→ **Consigne**: Selon le texte sur la Grande-Bretagne et l'UEM, pourquoi les déterminants politiques de l'Union économique et monétaire sont-ils premiers au sein de l'Union européenne ? Répondez en une à trois phrases.

→ **Texte à lire**:
--------------------------------

II- Une adhésion non souhaitée mais souhaitable.

A)Le poids des considérations non-économiques.

 

1-Un refus plus politique qu’économique.

 

a-La difficile coopération monétaire dans le cadre européen.

-L’adhésion de la Grande-Bretagne au mécanisme de change du Système Monétaire Européen a suscité un débat très vif dans les années quatre-vingts

-En 1990, la Grande-Bretagne adhère au Mécanisme de Change Européen (MCE) mais elle en ressort deux ans plus tard.

-Enfin, la Grande-Bretagne négocie une clause d’exemption dans le cadre du Traité de Maastricht afin de rester en dehors de l’UEM.

 

Même si l’Union économique et monétaire est considérée comme une construction économique, les déterminants politiques qui la sous-tendent sont premiers au sein de l’Union Européenne même, dans la mesure où l’UEM a été conçue comme un instrument visant à une union politique européenne plus étroite.

b- Selon les Britanniques, l’UEM est, dans sa conception actuelle, trop empreinte de fédéralisme.

 

Se séparer de sa monnaie est une décision politique importante, une délégation de souveraineté symbolique très forte, qui, dans le cas de l’euro et au contraire des expériences précédentes (type MCE) apparaît irréversible.

--------------------------------

→ **Extraits de données**:
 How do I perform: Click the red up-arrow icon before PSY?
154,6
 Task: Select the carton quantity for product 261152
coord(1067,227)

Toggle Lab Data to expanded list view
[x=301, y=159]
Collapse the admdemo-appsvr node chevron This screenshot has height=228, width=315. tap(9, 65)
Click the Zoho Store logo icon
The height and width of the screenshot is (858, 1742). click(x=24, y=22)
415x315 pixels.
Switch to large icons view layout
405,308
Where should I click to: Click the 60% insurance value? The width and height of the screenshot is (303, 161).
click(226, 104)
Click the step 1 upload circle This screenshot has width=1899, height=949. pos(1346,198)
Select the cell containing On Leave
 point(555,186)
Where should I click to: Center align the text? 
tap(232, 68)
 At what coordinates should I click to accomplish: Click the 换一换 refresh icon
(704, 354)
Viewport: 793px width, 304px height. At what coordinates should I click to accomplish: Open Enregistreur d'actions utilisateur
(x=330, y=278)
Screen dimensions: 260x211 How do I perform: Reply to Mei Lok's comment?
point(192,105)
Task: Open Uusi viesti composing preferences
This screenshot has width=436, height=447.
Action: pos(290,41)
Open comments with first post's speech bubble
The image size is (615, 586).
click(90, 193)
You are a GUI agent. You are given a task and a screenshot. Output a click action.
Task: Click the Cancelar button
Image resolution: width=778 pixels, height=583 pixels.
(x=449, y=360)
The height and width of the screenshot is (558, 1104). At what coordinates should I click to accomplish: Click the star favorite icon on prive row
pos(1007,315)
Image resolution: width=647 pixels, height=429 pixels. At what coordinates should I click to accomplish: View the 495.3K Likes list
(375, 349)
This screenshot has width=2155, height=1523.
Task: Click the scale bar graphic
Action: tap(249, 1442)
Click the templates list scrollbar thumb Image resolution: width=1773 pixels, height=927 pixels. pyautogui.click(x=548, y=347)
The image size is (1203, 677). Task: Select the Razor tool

--------------------------------

→ **Résultat attendu**: Les déterminants politiques sont premiers parce que l'UEM a été conçue comme un instrument visant à une union politique européenne plus étroite. C'est le cas même si elle est considérée comme une construction économique.